Women deserve more transparent systems that hold doctors and physicians accountable. The experiences recounted by women and girls here are much more than just a lack of bedside manners. It is important that women and girls are provided detailed information regarding medical processes and procedures. Furthermore, consent must be discussed and confirmed at all stages of health care.
The broader culture of disregarding women’s voices is echoed in the microcosm of health care. Women and girls deserve a cultural reckoning with the fact that India is home not only to horrific violence against them, but also to the slower, more insidious erosion of their physical health by the very men and women entrusted to care for it.
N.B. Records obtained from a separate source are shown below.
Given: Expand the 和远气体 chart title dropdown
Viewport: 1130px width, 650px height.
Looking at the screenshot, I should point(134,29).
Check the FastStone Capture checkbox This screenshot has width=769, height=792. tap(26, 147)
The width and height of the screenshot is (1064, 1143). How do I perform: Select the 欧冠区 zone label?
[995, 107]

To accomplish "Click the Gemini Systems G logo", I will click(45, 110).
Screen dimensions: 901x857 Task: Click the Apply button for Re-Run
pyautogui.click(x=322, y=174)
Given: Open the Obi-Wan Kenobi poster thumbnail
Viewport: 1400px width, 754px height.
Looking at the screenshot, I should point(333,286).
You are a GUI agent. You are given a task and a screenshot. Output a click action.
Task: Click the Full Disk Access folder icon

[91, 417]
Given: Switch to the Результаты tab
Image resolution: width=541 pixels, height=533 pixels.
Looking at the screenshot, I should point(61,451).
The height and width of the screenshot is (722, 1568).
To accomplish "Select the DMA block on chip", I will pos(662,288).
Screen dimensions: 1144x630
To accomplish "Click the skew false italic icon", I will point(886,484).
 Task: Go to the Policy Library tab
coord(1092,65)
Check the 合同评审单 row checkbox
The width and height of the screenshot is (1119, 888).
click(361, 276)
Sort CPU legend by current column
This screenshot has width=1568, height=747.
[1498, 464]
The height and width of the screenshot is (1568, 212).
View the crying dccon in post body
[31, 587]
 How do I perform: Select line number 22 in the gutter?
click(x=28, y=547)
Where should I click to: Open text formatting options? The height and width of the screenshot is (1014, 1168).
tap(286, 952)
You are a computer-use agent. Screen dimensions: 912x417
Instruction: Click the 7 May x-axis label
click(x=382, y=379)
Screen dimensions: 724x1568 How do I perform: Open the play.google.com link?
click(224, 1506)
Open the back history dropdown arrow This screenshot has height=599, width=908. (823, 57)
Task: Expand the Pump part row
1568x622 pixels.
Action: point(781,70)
From a doc, casually telling my parents to enquire about a secret boyfriend, when i ended up in hospital with severe cramps to being treated as damaged goods when i went in for fertility treatment, i know what exactly you are talking about . I hate how docs prescribe powerful harmonal medicines, throw in diabetic pills too, just becuase someone looks slightly overweight, without explaining what they are for, what side effects they entail, my experiences were just horrible. And to my surprise its everywhere, from roadside clinics to multispeciality hospitals.
The insensitity and disregard to a patients emotional status is another level. I so wanted to have a kid. But, the process was so harsh that it made me decide leave my IVF journey as it was too much to handle.
I dont know if the sheer amount of patients they look at everyday that makes them so robotic or the sense of authority, which turns them so cold.